Naturalista, ornitólogo, de salud precaria y temperamento místico, W. H. Hudson (Buenos Aires, 1841 - Londres, 1922) escribió toda su obra en inglés, revelándose como un prosista extraordinario, con una prodigiosa intuición poética y religiosa, que en este caso se aplica a la selva amazónica, refugio de un hombre blanco que ha participado en una fallida conspiración política. El contacto con la Naturaleza producirá sucesivas transformciones en una sensibilidad educada en los valores de la cultura europea. La selva producirá inicialmente un sentimiento de purificación, de inocencia. Más tarde, surgirá el amor hacia una mujer joven, casi una niña, con aspecto de diosa, criada por un antiguo malhechor; protectora de los animales, temida por los indígenas, que le atribuyen poderes sobrenaturales. Su voz, un canto incomprensible pero de gran belleza, seduce al protagonista, hasta el extremo de disipar cualquier anhelo de regreso al mundo civilizado. Finalmente, aparecerá la muerte, la locura que se convierte en odio, el olvido de cualquier planteamiento ético.

Hay cierto paralelismo entre Mansiones verdes (1904) y El corazón de las tinieblas (1902), pero Hudson, sin eludir el lado tenebroso del mundo natural, reconoce en la selva -y en el interior del corazón humano- la presencia de un Dios que infunde equilibrio, paz, dicha. La imperfección no es originaria, sino derivada. El hombre ha destruido el jardín del Edén y han crecido las malas hierbas, pero no es imposible restituir la perfección malograda.

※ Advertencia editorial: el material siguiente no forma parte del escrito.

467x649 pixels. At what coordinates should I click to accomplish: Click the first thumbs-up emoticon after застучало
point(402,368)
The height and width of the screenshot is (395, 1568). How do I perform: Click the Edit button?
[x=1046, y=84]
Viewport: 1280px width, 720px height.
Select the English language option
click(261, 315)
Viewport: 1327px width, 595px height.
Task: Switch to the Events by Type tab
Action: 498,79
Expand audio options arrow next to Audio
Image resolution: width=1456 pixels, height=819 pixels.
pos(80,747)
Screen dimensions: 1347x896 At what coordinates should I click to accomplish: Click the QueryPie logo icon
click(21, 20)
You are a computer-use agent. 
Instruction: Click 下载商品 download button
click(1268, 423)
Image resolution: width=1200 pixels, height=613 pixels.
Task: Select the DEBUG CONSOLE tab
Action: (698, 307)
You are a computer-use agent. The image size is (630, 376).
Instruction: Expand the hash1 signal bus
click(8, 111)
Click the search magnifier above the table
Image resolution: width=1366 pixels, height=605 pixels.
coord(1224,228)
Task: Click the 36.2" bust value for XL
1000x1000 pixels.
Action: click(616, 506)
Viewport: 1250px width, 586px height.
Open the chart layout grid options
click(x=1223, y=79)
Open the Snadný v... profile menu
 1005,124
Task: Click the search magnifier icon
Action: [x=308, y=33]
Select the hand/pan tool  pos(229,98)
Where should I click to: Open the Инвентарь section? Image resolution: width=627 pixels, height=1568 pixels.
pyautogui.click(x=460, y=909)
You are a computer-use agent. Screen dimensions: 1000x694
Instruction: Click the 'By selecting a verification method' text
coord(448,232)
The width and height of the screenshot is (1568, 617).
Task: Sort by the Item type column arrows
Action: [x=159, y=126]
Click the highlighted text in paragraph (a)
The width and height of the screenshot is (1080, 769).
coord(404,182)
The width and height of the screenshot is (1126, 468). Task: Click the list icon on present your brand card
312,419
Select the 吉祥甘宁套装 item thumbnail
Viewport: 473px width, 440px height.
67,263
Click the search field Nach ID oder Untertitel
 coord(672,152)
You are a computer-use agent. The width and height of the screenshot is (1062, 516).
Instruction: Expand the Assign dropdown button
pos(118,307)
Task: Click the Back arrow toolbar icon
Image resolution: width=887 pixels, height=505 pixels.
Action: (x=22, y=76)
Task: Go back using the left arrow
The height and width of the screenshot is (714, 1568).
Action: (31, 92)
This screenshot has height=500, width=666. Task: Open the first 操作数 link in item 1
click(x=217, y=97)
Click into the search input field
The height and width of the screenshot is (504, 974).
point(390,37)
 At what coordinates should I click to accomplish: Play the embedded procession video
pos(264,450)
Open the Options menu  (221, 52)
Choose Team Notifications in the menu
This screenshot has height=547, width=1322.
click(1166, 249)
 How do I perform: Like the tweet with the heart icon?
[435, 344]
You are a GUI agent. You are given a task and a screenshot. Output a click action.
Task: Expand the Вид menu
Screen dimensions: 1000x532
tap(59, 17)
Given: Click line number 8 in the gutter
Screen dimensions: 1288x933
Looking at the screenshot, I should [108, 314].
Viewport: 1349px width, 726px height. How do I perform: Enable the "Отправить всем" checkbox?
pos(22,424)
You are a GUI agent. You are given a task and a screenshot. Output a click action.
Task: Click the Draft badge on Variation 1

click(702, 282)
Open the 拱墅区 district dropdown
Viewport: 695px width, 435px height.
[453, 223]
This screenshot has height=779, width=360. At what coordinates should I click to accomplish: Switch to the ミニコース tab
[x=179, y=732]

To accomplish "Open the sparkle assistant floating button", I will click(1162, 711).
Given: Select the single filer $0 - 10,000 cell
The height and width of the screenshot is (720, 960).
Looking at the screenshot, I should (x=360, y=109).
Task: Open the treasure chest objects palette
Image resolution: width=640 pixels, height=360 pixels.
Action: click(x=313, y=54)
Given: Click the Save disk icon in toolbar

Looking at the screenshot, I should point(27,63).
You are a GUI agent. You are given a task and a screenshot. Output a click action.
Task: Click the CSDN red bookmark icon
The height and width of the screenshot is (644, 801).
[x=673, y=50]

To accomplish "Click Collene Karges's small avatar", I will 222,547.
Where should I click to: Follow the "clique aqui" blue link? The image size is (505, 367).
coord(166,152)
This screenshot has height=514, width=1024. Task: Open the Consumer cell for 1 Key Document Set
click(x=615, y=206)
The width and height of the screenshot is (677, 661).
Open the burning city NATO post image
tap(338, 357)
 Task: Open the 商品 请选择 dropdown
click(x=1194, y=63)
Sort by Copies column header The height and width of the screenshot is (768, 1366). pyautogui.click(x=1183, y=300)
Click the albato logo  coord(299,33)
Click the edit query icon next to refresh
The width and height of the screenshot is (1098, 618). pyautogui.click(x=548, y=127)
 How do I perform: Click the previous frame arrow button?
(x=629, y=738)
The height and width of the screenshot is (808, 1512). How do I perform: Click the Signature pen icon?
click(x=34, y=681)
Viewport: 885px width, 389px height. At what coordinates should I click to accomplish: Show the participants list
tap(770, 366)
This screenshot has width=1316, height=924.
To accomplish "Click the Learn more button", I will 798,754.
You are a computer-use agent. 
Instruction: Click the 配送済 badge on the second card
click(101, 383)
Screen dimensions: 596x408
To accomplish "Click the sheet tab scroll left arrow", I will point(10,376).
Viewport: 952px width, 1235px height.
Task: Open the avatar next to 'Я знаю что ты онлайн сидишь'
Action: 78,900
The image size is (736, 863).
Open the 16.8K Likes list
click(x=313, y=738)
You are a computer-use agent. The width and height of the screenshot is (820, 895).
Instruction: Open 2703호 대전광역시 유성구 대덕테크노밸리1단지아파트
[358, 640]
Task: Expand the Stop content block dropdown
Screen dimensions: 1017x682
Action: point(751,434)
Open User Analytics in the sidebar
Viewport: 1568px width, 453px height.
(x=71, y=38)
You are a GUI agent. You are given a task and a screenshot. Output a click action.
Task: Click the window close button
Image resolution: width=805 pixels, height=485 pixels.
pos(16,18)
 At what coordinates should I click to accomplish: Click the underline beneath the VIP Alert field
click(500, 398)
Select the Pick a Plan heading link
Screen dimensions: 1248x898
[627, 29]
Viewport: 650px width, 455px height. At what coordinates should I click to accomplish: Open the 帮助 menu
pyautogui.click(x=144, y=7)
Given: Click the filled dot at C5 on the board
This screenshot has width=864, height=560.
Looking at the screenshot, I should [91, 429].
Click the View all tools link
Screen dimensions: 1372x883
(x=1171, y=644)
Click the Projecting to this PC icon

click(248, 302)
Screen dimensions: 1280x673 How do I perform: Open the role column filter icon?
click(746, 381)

El romance que sirve de eje al relato muestra el poder curativo del amor. El amor no es un estado de ánimo, sino una experiencia ontológica, que revela la unidad en medio de la diversidad. El amor permite al hombre ser "flor y pájaro y mariposa y verde hoja y fronda". Novela excepcional, Mansiones verdes anticipa la sensibilidad ecológica, actualiza la comunión mística con el Todo, especula con la lengua adámica, que puso nombre a las cosas y se adentra en los estratos más profundos de la conciencia, buscando la belleza trascendental, esa "flor mística" que nunca se marchita ni muere, pese al incesante acoso del mal.